On 5/28/2023 11:51 AM, Steve Matzura wrote:
On 5/28/2023 6:19 AM, aster...@phreaknet.org wrote:

A great reason to avoid Asterisk packages and compile from source instead. You'll save yourself a lot of headaches.

That's how I started, by trying to build version 18 from source. It failed. Colossally. The compile of sources would run for a while, then the machine would crash spectacularly--I mean, not just hang or reboot. It actually turned itself off. I tried it several times, and each time it failed in the same way, but at a different spot in the compile process. If ever I could figure out a way to trace that one down, I would. It was the strangest thing.

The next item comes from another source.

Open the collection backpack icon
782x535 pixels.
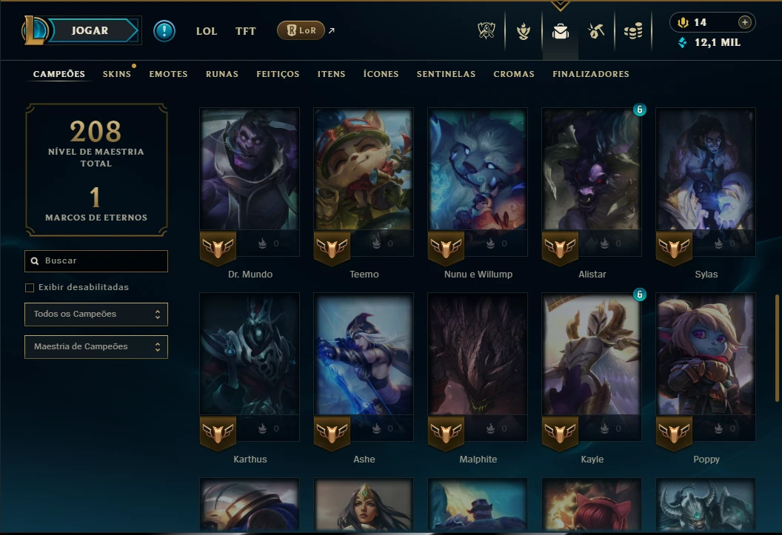pyautogui.click(x=561, y=31)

This sounds like your machine is defective in some major way. Granted, compiling software is pretty intensive, but your machine shouldn't just crash. I would try to figure that out. Is this a VM / bare metal? Have you tried this on another machine?

It's probably eight or nine years old now, an ASRock motherboard with I don't even know what on it in the way of processor speed or power.
It's not a manufacturer with which I'm familiar, either.
8 or 9 years isn't really that old. I run Asterisk on OptiPlex towers that are 20 years old, and it works really well. I've actually had more issues with things that are more compact, like rack servers. What's important is to have a working, compatible machine in good condition.

Some general observations:
- The CPU doesn't need to great, but it should be sufficient. Any desktop CPU from the last 20 years should be perfectly adequate. - Compiling can run into hitches if you don't have enough memory on your machine. On machines with 1 GB of RAM or less, for example, I've found that swap space is mandatory to compile very large files (e.g. chan_sip.c). Otherwise, gcc will just get killed by the kernel eventually. But you need far more memory when compiling than when Asterisk itself is running. You could allocate a bunch of swap and deallocate it after you're done.

I should probably pick up another machine but I can't justify the expense because it's only for play, FTP, and running this Asterisk project, which is complete enough now that I don't have to mess with it any more. Who knows--it might even wind up on a spare Raspberry Pi 4, in which case this whole tower can just go away.
For just SIP stuff, lots of people have used Pis and it works great for them, so that might not be a bad idea. You definitely don't need a new machine though. Any old PC lying around since ~2000 or so will probably do just fine. If you happen to have a spare handy, you could try it out.